- Description of the task
Reproduce the lines below word for word, beginning at the line that contains "triangle beside 'arguments'" and ending with the last line.

- Provided records
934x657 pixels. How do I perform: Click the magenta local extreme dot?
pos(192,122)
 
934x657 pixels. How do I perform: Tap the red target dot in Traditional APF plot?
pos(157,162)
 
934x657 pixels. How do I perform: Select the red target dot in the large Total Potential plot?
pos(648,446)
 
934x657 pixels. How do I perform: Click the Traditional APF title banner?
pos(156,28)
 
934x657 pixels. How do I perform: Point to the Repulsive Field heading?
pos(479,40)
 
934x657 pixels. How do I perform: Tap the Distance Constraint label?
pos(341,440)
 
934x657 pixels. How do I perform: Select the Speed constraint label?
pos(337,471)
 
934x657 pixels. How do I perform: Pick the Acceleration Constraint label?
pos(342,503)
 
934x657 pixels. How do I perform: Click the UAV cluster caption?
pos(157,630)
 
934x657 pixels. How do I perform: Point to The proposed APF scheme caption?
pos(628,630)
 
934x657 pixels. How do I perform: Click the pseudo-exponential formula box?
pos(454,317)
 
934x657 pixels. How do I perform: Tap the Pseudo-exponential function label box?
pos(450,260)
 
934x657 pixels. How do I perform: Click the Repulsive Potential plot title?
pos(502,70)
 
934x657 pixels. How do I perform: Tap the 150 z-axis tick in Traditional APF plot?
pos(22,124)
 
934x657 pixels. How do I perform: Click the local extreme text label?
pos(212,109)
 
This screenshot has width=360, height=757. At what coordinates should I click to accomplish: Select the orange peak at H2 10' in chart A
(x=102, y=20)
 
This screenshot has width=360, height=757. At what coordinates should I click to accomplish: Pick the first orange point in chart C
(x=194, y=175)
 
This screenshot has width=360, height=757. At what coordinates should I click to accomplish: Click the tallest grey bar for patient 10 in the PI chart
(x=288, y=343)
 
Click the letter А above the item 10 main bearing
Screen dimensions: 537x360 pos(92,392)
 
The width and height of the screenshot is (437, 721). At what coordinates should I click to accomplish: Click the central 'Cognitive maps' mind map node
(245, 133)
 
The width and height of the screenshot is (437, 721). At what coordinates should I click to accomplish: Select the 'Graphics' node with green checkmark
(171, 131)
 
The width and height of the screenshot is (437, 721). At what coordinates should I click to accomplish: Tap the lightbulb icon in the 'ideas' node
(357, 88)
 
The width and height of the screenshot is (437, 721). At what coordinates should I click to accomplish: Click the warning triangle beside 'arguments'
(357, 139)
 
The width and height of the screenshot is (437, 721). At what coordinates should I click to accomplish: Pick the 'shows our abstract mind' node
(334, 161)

- Task solution
The width and height of the screenshot is (437, 721). At what coordinates should I click to accomplish: Click the warning triangle beside 'arguments'
(357, 139)
 
The width and height of the screenshot is (437, 721). At what coordinates should I click to accomplish: Pick the 'shows our abstract mind' node
(334, 161)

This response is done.